In the beginning, I want to directly disable access to URLs with php suffixes in rewrite rules. However, we later found that the rewrite rules were recursively called. If php is directly forbidden in the rewrite rules, the rules for rewriting to php files will also become invalid. RewriteEngineOn
The code is as follows:
RewriteRule ^ test $/test. php [L]
RewriteRule ^ test. php $0 [F, L]

Recursive calling is terrible. when accessing/test at the beginning, URL rewriting is checked once, and then matching ^ test $ is internally redirected to/test. php, however, internal redirection will also trigger URL rewriting, so check again and match to ^ test. php $ is forced to directly perform the [F] (Forbidden) operation, so it becomes the 403 error. In this case, you must determine whether the server has been redirected. At this time, a REDIRECT_URL in the server variable can be used, so I try to use this for judgment.
The code is as follows:
RewriteRule ^ test $/test. php [L]
RewriteCond % {REDIRECT_URL} ^ $

RewriteRule. * $0 [F, L]: As a result, the write access/test is still 403. after a slight check, it is found that % {REDIRECT_URL} in RewriteCond is always blank, which means it hurts, in this case, php cannot be directly disabled in the rewrite rules. However, it can be implemented in a less gorgeous way. It is to judge REDIRECT_URL in the PHP file. Although this method can be implemented, it feels inferior, but no better way has been found so far.
The code is as follows:
$ _ SERVER ['redirect _ url'] ordie ('foridden ');
// The text is only displayed here, and the HTTP error code needs to be output in actual use.
Echo $ _ SERVER ['redirect _ url']; // Display information of successful access

The modification of this PHP code is basically no problem when it is thrown into the global reference. although it is not a perfect solution, it should at least be solved. in the future, we may find a better solution.

Related Article

Contact Us

The content source of this page is from Internet, which doesn't represent Alibaba Cloud's opinion; products and services mentioned on that page don't have any relationship with Alibaba Cloud. If the content of the page makes you feel confusing, please write us an email, we will handle the problem within 5 days after receiving your email.

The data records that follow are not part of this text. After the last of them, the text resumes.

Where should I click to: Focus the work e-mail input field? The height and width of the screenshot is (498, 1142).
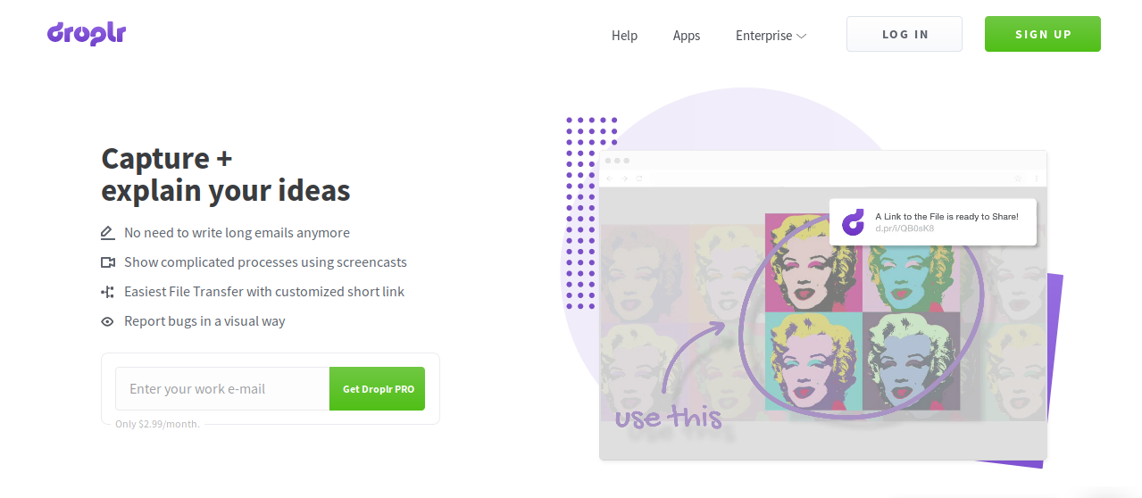[222, 389]
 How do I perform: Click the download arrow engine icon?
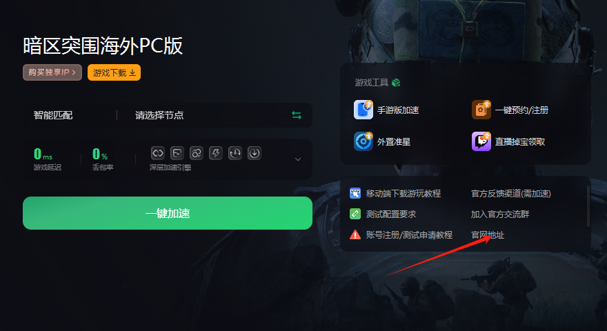pyautogui.click(x=255, y=153)
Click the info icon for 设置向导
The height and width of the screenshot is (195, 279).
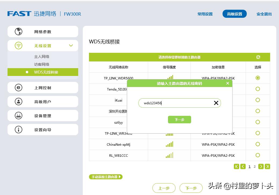click(17, 130)
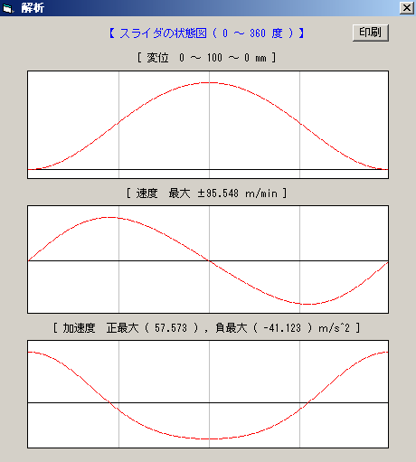Screen dimensions: 416x462
Task: Click the acceleration graph's black zero axis
Action: [x=208, y=402]
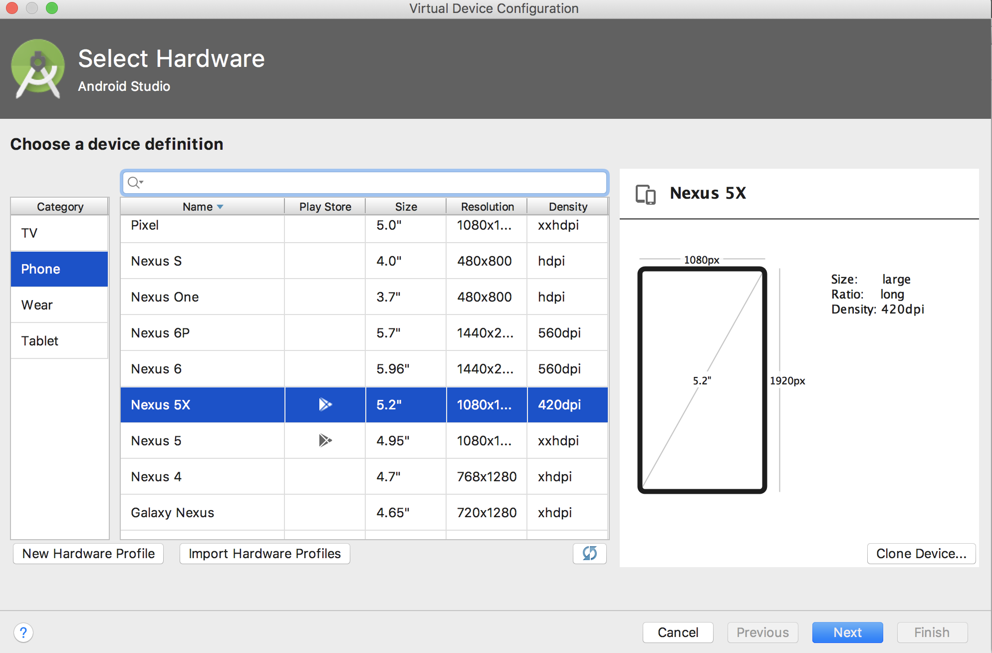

If you find any instances of plagiarism from the community, please send an email to: and provide relevant evidence. A staff member will contact you within 5 working days.

A Free Trial That Lets You Build Big!

Start building with 50+ products and up to 12 months usage for Elastic Compute Service

  • Sales Support

    1 on 1 presale consultation

  • After-Sales Support

    24/7 Technical Support 6 Free Tickets per Quarter Faster Response

  • Alibaba Cloud offers highly flexible support services tailored to meet your exact needs.